### Exercise aim
Pick out and copy every line in the rows below that contains the string "width". Case counts.

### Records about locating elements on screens
>>>

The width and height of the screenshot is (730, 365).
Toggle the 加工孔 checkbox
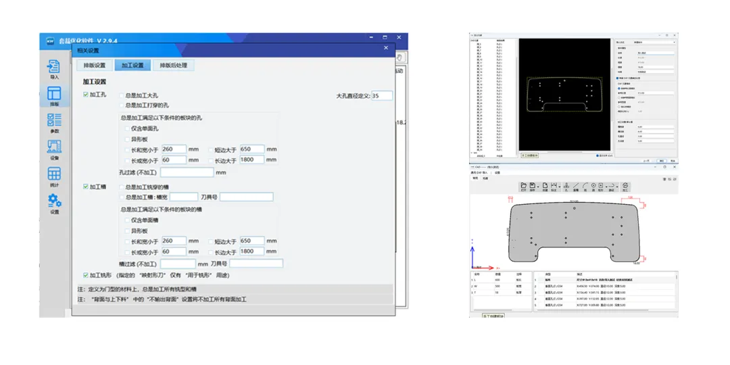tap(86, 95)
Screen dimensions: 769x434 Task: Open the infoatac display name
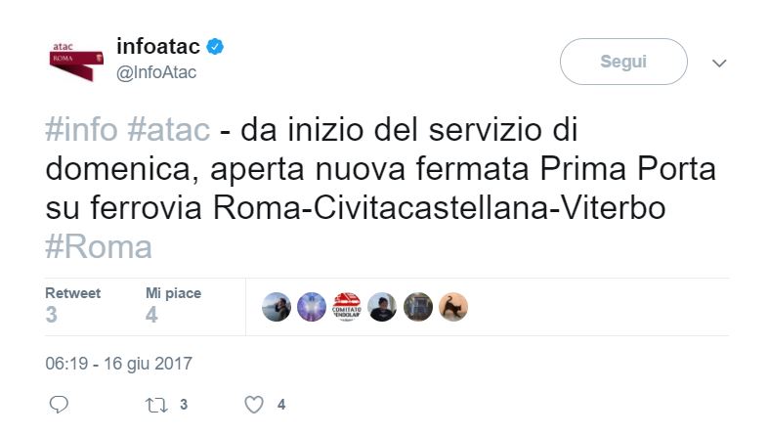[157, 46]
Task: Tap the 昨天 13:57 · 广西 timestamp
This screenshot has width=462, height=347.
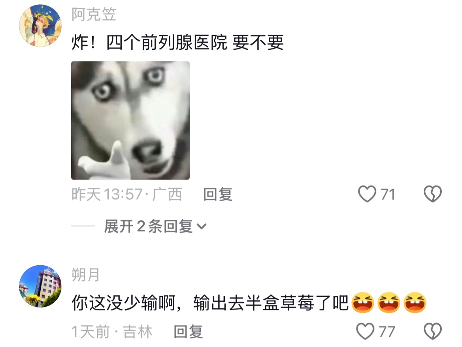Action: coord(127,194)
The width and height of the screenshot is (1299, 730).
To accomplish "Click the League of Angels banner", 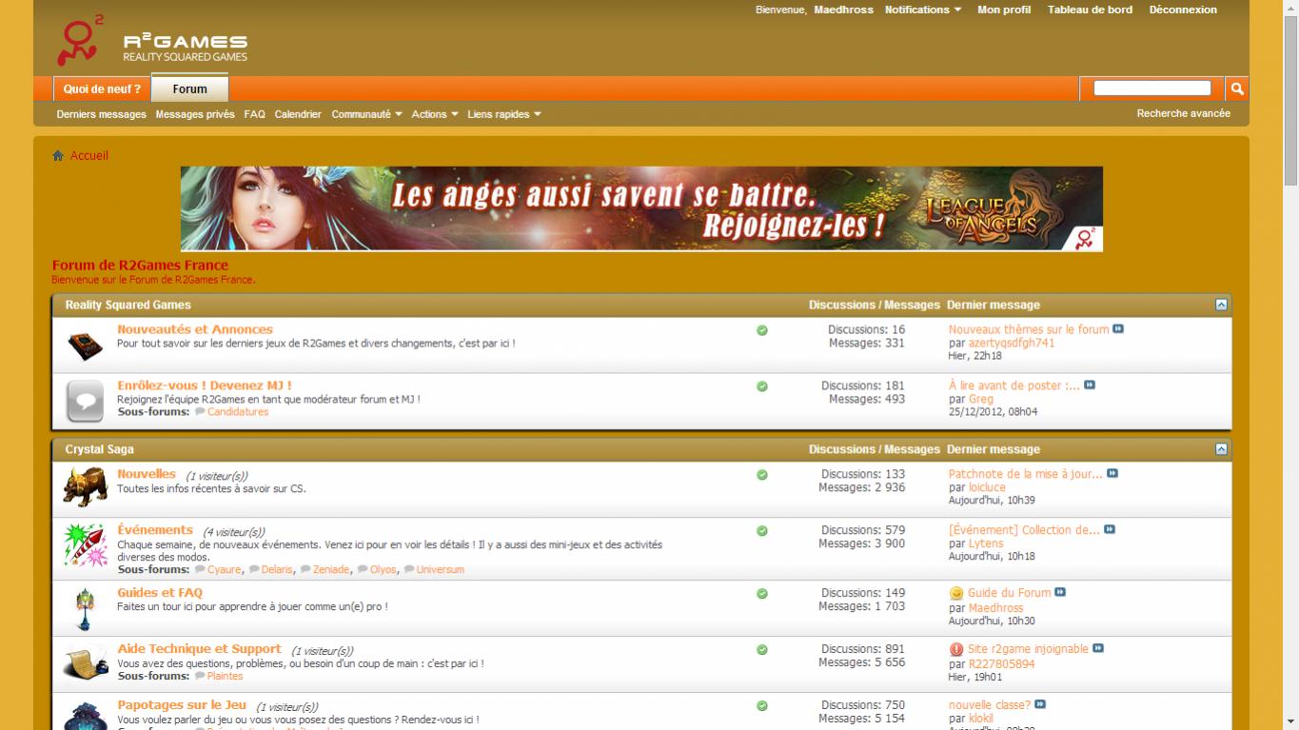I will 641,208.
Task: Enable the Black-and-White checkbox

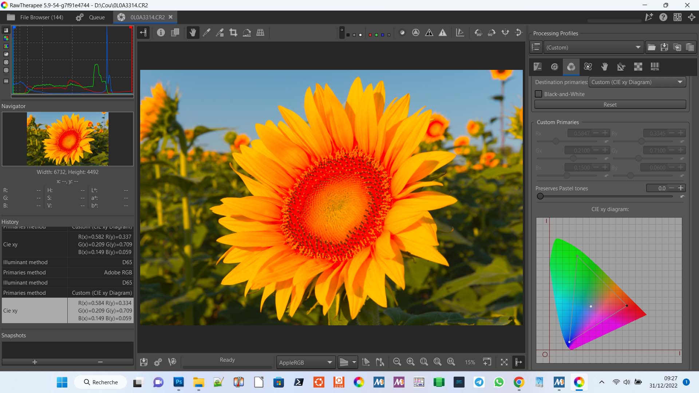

<<<

### Reply
The width and height of the screenshot is (730, 365).
This screenshot has width=462, height=347.
The width and height of the screenshot is (1299, 730).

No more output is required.